Conversely, why should more be expected from adjuncts when they are offered pauper’s wages and no benefits? How fair is it that adjuncts spend a lifetime of learning and preparation and the investment of thousands of dollars in pursuit of their desire to educate, only to be reduced to a level of poverty and strife? Furthermore,, until more is demanded of institutions, one should expect to get ‘what you pay for.’
Few understand how academic institutions operate. Few know what it is to be an administrator who pulls in six figures and receive the most perks versus a tenure-professor (nowadays) at an institution. If it were known, I am certain few would condone the variance in wages and hiring practices between the two – given we pay huge fees and entrust our children’s future to these institutions. Few know that when a school speaks about the number of PhD’s per student, the PhD’s they are counting are largely Adjunct Professors.
Few know, these professors are rotated – recycled and not readily accessible to the students.
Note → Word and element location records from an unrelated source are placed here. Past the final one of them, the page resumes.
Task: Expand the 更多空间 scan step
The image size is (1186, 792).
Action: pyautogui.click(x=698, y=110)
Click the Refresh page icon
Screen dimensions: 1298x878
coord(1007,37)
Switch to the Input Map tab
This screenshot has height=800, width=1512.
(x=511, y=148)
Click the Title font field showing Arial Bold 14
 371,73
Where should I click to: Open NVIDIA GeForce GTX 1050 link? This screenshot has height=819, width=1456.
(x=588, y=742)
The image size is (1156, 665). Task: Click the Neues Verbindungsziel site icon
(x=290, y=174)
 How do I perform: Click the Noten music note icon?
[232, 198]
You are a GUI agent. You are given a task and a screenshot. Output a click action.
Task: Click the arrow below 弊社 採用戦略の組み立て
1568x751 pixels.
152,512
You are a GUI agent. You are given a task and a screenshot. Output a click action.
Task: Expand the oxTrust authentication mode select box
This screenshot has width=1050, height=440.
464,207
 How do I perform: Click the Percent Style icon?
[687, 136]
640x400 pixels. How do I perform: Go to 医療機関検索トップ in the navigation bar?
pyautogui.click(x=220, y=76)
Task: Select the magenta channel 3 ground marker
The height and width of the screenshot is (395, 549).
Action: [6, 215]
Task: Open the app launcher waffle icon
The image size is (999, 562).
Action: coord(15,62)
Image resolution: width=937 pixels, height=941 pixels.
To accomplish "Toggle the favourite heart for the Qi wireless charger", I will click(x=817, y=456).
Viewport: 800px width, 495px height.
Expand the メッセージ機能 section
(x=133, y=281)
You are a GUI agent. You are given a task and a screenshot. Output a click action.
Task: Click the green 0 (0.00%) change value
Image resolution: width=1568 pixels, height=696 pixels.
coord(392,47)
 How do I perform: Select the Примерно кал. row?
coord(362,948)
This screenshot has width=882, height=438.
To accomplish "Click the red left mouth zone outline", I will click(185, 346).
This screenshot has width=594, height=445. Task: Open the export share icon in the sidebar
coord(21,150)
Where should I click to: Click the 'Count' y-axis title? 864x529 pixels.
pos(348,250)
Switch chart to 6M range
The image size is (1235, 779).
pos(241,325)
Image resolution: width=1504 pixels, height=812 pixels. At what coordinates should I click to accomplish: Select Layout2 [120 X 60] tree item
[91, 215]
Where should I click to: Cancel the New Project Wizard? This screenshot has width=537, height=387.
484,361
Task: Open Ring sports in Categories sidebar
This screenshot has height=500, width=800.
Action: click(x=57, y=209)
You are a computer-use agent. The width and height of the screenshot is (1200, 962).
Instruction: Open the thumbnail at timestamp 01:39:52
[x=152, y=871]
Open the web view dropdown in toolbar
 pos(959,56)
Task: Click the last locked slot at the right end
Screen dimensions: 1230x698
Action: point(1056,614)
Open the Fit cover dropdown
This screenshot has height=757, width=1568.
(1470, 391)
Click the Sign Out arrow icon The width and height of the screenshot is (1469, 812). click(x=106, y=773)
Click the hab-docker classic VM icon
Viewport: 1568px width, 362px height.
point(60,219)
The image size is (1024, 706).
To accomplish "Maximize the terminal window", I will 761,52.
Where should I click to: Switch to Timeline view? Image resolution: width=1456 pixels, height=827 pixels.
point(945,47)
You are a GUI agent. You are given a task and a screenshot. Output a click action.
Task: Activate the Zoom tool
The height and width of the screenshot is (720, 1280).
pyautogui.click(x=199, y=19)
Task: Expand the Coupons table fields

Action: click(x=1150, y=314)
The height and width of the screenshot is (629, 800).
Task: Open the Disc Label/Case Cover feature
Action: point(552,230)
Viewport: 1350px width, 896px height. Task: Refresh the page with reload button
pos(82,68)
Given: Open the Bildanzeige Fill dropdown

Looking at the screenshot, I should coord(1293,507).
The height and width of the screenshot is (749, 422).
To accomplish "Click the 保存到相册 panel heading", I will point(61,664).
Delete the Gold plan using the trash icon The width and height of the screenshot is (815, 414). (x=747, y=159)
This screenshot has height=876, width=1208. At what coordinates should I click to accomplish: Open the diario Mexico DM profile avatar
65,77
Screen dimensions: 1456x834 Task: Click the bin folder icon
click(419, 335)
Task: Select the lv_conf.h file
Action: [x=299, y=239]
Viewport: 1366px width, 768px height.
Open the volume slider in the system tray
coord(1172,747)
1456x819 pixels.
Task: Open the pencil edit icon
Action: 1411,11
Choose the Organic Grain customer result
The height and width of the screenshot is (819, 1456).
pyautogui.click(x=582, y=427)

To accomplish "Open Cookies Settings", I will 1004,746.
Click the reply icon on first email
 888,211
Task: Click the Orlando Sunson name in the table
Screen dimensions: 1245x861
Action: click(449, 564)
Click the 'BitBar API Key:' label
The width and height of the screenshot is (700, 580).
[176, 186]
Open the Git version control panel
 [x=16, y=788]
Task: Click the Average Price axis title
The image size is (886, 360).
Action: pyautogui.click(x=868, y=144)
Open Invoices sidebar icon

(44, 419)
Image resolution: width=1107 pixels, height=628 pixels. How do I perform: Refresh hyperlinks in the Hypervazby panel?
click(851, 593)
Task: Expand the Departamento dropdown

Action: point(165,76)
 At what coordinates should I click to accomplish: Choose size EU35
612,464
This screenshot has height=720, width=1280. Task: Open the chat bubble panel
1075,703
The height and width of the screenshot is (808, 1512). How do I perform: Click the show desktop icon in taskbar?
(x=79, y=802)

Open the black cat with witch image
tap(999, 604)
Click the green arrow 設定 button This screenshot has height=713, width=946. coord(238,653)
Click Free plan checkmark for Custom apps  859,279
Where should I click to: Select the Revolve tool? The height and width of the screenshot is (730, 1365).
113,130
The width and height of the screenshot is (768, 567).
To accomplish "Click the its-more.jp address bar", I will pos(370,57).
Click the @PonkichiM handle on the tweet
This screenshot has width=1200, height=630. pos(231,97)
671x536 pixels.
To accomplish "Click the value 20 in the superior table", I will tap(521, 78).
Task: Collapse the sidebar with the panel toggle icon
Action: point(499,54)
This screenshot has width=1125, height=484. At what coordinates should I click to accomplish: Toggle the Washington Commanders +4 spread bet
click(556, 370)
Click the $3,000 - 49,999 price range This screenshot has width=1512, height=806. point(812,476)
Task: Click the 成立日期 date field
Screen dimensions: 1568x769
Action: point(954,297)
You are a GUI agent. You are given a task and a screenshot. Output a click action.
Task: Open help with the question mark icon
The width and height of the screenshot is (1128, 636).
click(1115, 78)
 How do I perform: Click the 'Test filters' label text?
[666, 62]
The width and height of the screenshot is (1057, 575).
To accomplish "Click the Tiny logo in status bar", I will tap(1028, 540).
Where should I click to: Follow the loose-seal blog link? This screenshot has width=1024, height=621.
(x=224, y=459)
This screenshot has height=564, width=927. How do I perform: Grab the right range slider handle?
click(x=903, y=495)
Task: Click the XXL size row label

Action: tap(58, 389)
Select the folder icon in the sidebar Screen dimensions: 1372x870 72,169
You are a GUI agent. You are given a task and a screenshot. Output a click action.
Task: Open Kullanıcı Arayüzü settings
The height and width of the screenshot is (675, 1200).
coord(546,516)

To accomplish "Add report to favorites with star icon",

Consequently, continuity, mentoring and the development of students beyond the classroom is diminished.
We should be angry with the institutions/corporations, not the part-time, temporary, contract, adjunct, consignment OR whomever we often misdirect our opinion and anger towards, simply because they are visible, need employment and desire equal wages – with benefits.
I am not “Mary Margaret” (Vojtko)*, but I know of her; she is a vital part of my life as she should be yours.